# xf86Wacom.c in /usr/portgage/distfiles and what to do with

## snot

hi,

i have a Wacom Volito tablet and want to configure it,

i know the wacomproject

http://linuxwacom.sourceforge.net/index.php/main

but i found in /usr/portgage/distfiles xf86Wacom.c.gz

and want to use that but i'm new to gentoo and need some advise what to do with it

 :Question: 

thx in advance

----------

## Cossins

What kernel do you run? If it's any of the 2.4.x-kernels you should be fine with the standard X wacom driver (there is a guide on linuxwacom.sf.net).

If you want to get it to work on the 2.6 kernels, I tried this once, but didn't succeed. I exchanged some mails with Ping Cheng (one of the developers from Wacom, IIRC), but I gave up before we reached a solution.

- Simon

----------

## snot

the guide i know but i was curieus about that xf86Wacom.c.gz  being in/usr/portgage/distfiles cause i did nothing and it was there

----------

## IntergalacticWalrus

I have a Wacom Graphire USB working under 2.6 kernels.

First, use the wacom kernel driver that comes with the kernel, and don't forget the input event interface and mouse input drivers, too. Then, for the XFree86 part, download the latest source tarball from linuxwacom.sf.net . There will be a precompiled wacom_drv.o . Copy it to /usr/X11R6/lib/modules/input , overwriting the original. Add what they recommend on the project's page to XF86Config (make sure you have the right /dev/input/event? device name, on 2.6 it's a bit harder since all input devices have one, including the non-usb) and restart your X server. Note that the wheel on your wacom's mouse may not work. It doesn't for me, at least. I'd like to hear if it works for you guys.

----------

## ozbird

Hi IW,

That mostly works for me except for a couple of problems:

*  GIMP treats all devices (mouse, stylus and eraser) as the same input device, so you can't select different tools for each (e.g. select, paintbrush and eraser respectively)  Pressure sensitivity now works though which is a big improvement!  I had the same problem with the 0.5.2-beta driver under RedHat (2.4.x kernel), so I think it's a driver bug. 

*  When I started GIMP again, it only recognised the mouse and stylus - the eraser and pointer devices disappeared.   :Sad: 

With an earlier driver under RedHat, I had everything working perfectly - I forget exactly which driver and configuration I had now.  Doh!  I tried the 0.4.1 driver with the 2.6 kernel, but it didn't work at all.

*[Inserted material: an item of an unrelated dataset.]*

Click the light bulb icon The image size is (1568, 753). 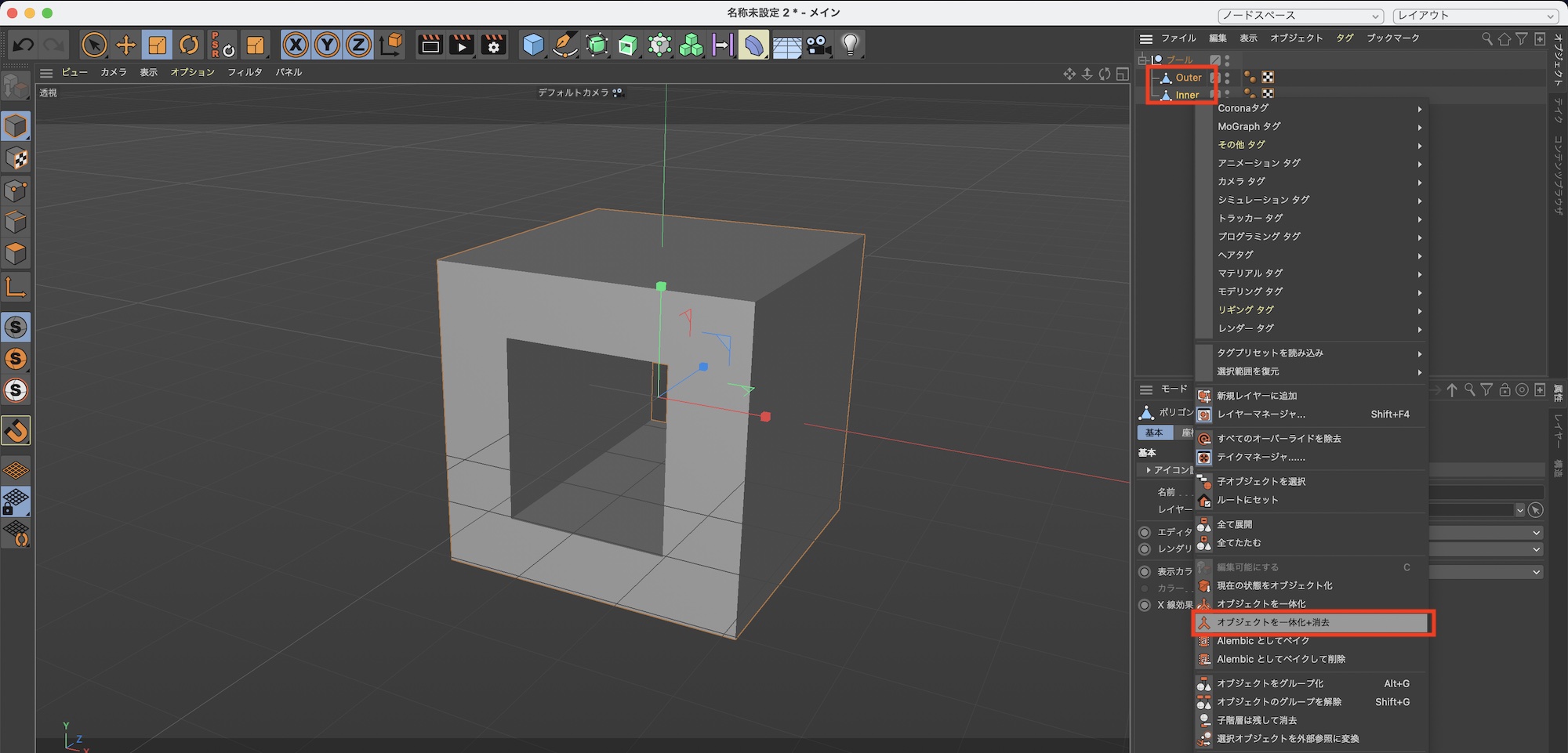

P.S.:  The linuxwacom-dev CVS source code appears to compile with the 2.6 kernel; I haven't tried using it yet, but it looks promising.

P.P.S.:  The XFree86 drivers are not enabled by default, and don't build as it can't find xf86Version.h  There's probably a simple fix for this, but at ~1am, now isn't the time for me to look for it.    :Wink: Last edited by ozbird on Mon Dec 15, 2003 1:43 pm; edited 1 time in total

----------

## Cossins

 *IntergalacticWalrus wrote:*   

> I have a Wacom Graphire USB working under 2.6 kernels.
> 
> First, use the wacom kernel driver that comes with the kernel, and don't forget the input event interface and mouse input drivers, too. Then, for the XFree86 part, download the latest source tarball from linuxwacom.sf.net . There will be a precompiled wacom_drv.o . Copy it to /usr/X11R6/lib/modules/input , overwriting the original. Add what they recommend on the project's page to XF86Config (make sure you have the right /dev/input/event? device name, on 2.6 it's a bit harder since all input devices have one, including the non-usb) and restart your X server. Note that the wheel on your wacom's mouse may not work. It doesn't for me, at least. I'd like to hear if it works for you guys.

 

Oh God! This is amazing! The only thing that had been keeping me from switching completely to 2.6 was the dysfunctional Wacom driver! And now it suddenly works!

Thank you so much for posting this!

- Simon

----------

## IntergalacticWalrus

ozbird, what versions of GIMP, GTK+ and XFree86 do you have installed? All three have been known to have many tablet support issues in the past. I recommend running the latest 1.3 GIMP, and whatever most recent versions of GTK+ and XFree86 are in Gentoo stable.

----------

## ozbird

 *IntergalacticWalrus wrote:*   

> ozbird, what versions of GIMP, GTK+ and XFree86 do you have installed?

 

I'm using Gentoo x86 unstable (ACCEPT_KEYWORDS="~x86"):

* GIMP 1.2.5

* GTK+ 2.2.4-r1 (and GTK+ 1.2.10-r8, I think; is there an option for emerge to list all installed versions?)

* XFree86 4.3.0-r3.

I can't find a portage entry for GIMP 1.3, so I assume you build this yourself from the source tarball?

----------

## IntergalacticWalrus

 *ozbird wrote:*   

> I can't find a portage entry for GIMP 1.3, so I assume you build this yourself from the source tarball?

 

For some reason, The GIMP 1.3.x is in package.mask (why? it doesn't break anything, go figure). Just remove it and emerge, it worked flawlessly for me.

----------

## Cossins

I usually just go to /usr/portage/media-gfx/gimp and emerge the ebuild I want... usually the latest...  :Wink: 

- Simon

----------

## snot

what was MY question again?   :Laughing: 

----------

## Cossins

Oh, sorry, the file that you are referring to is used whenever compiling XFree86. It is a applied as a sort of patch, and that's about it... If you want to use it, you probably have already got it, as it always gets compiled with XFree86.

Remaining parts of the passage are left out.